Data supplied:
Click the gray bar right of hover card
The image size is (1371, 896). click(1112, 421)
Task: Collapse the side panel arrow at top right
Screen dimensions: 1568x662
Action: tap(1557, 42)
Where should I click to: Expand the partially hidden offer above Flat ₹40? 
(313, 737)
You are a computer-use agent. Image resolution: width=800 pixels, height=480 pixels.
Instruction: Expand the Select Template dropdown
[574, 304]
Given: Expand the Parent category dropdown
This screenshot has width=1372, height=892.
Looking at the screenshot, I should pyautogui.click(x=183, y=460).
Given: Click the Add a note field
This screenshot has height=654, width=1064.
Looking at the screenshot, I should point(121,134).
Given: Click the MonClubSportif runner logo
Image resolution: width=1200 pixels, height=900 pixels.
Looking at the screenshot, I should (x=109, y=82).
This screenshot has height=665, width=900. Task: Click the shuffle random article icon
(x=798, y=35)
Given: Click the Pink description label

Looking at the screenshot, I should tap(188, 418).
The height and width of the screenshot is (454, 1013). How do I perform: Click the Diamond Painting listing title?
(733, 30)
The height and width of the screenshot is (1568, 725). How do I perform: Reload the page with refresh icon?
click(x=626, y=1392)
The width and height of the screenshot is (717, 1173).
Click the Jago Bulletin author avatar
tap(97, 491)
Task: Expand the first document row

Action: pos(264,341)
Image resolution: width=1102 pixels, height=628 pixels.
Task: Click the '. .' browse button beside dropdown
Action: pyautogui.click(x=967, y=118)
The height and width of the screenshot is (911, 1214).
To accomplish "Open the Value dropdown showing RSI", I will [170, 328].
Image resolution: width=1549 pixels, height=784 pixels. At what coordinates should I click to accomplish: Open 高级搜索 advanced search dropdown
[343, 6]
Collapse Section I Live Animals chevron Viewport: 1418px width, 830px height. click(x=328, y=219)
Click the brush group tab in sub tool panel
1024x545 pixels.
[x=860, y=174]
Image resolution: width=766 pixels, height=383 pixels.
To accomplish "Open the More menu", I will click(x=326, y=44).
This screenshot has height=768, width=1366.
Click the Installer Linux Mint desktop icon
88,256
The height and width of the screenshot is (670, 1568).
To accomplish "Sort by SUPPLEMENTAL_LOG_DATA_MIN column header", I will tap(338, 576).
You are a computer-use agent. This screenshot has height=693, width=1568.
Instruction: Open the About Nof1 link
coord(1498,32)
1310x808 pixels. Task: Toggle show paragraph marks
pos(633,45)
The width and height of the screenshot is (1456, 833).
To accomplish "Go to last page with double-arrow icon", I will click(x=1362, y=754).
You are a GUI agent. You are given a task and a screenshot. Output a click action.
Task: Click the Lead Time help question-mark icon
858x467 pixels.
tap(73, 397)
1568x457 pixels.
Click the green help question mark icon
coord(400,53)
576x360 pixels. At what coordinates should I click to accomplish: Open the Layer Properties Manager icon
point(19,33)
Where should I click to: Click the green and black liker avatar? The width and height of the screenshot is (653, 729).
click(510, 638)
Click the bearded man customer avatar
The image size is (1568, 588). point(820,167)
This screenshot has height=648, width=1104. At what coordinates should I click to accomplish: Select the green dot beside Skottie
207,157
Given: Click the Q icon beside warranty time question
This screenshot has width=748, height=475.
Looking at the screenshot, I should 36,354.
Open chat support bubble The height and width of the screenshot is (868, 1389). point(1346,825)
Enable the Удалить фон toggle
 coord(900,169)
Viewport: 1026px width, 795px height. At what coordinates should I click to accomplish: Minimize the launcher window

Requirements: Can you reproduce, word for word, the part of the records above that starts with the line containing "1568x457 pixels." and runs through the end of the records, including both of those ends?

Output of the task:
1568x457 pixels.
Click the green help question mark icon
coord(400,53)
576x360 pixels. At what coordinates should I click to accomplish: Open the Layer Properties Manager icon
point(19,33)
Where should I click to: Click the green and black liker avatar? The width and height of the screenshot is (653, 729).
click(510, 638)
Click the bearded man customer avatar
The image size is (1568, 588). point(820,167)
This screenshot has height=648, width=1104. At what coordinates should I click to accomplish: Select the green dot beside Skottie
207,157
Given: Click the Q icon beside warranty time question
This screenshot has width=748, height=475.
Looking at the screenshot, I should 36,354.
Open chat support bubble The height and width of the screenshot is (868, 1389). point(1346,825)
Enable the Удалить фон toggle
 coord(900,169)
Viewport: 1026px width, 795px height. At what coordinates should I click to accomplish: Minimize the launcher window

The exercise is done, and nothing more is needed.